In 1903 Gulick left Pratt Institute to accept appointment as Director of Physical Training for the Public Schools of Greater New York. Upon taking this post, Gulick expressed concern over the lack of physical activity for students, declaring "the deadly school desk is the primary evil to combat."   

Through his service on the International Committee of the YMCA years earlier, Gulick made significant contributions to the creation of an Athletic League for the YMCA. With input from James E. Sullivan, Secretary of the AAU, Gulick pitched the idea of forming a scholastic sports league for New York City's public schools to the Superintendent of Schools, William H. Maxwell. Plans for the new league were reported in The New York Times on November 29, 1903. George W. Wingate, President of the Board of Education, credited Gulick and Maxwell with the league's creation and expounded on the endeavor:

The entire credit of the plan of the athletic league is due to Dr. Luther Halsey Gulick, Director of Physical Training of the Public Schools of New York City, and William H. Maxwell, the Superintendent of Schools. . . Our plan is to bring about [a] regular series of athletic contests, in which all of the boys of this great metropolis may enter on equal footing." 
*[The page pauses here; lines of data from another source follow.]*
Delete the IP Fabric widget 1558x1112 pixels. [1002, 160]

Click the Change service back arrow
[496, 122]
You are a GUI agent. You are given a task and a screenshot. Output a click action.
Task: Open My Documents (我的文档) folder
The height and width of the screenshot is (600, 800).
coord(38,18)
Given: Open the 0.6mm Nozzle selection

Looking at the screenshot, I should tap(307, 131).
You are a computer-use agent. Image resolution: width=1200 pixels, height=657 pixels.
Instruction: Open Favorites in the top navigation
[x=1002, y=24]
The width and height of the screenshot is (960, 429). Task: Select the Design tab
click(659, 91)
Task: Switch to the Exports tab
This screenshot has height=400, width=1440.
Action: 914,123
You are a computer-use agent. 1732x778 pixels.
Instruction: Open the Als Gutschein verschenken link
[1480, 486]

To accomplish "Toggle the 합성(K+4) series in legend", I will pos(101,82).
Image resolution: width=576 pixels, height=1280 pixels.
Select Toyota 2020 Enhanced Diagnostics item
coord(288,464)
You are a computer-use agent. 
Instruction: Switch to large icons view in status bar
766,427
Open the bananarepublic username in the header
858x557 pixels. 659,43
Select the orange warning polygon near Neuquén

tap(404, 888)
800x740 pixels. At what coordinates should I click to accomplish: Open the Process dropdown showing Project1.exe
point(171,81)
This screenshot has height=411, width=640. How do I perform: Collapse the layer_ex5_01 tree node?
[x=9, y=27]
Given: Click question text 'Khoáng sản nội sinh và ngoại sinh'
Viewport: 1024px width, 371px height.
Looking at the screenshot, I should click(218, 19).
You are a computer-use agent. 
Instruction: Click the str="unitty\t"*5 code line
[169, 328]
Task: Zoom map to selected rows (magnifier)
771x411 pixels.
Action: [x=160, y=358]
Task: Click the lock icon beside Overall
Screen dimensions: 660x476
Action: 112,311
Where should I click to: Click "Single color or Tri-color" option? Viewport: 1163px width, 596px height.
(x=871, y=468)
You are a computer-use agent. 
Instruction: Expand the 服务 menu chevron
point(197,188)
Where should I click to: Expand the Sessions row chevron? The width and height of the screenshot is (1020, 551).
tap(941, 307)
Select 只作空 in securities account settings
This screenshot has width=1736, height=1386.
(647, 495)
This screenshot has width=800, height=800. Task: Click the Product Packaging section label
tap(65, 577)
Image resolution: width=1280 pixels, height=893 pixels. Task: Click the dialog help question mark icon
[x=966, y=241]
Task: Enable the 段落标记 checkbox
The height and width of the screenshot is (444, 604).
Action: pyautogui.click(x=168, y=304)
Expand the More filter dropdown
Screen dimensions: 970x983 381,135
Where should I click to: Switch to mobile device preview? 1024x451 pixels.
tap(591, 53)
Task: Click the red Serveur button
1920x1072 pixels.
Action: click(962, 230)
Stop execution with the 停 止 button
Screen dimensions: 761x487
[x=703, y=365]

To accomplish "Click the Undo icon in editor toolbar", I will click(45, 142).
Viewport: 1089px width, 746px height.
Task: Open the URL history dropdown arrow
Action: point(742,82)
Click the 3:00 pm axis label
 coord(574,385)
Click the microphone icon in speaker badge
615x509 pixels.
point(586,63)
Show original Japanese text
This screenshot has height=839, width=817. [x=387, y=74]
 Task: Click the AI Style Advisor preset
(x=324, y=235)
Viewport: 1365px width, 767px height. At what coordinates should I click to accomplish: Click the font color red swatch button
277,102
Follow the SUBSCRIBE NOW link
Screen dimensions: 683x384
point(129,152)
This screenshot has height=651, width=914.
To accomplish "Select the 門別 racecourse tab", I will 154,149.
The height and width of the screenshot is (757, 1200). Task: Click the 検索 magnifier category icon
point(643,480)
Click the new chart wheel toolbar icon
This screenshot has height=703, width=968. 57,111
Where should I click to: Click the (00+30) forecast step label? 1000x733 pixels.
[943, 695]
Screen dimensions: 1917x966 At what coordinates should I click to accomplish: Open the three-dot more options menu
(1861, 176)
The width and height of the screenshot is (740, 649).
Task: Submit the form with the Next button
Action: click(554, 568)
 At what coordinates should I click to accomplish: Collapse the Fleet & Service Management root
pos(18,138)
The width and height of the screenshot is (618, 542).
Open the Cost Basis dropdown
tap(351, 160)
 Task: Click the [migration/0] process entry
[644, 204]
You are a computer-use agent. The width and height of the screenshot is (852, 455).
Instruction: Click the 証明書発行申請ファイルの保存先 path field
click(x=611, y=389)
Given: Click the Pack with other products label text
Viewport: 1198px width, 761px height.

With an estimated participant pool of 100,000 students, the Boston Globe described the imminent creation of the PSAL as "probably the largest organization of athletes in any city of the world."

The Articles of Incorporation for the Public Schools Athletic League were filed on December 4, 1903, and the inaugural events took place at Madison Square Garden on December 26, 1903. Flushing High School won the first PSAL high school basketball championship on that date, edging Boys High 16-13 in the title game. Gulick predicted a bright future for the PSAL at the event. In an interview with The New York Times, he stated:

[T]he games, as successful as they have been, are only the beginning. . . That the league will be a permanency and that its growth will be steady and marked, I do not doubt for a moment.

Growth of the PSAL was largely dependent on adequate funding. Rather than rely on the Board of Education, the PSAL turned to private donors, including Solomon R. Guggenheim, a second generation member of the family that made a fortune in the mining industry. Guggenheim, founder and namesake of the world renowned art museum on the Upper East Side, was the PSAL's first Treasurer.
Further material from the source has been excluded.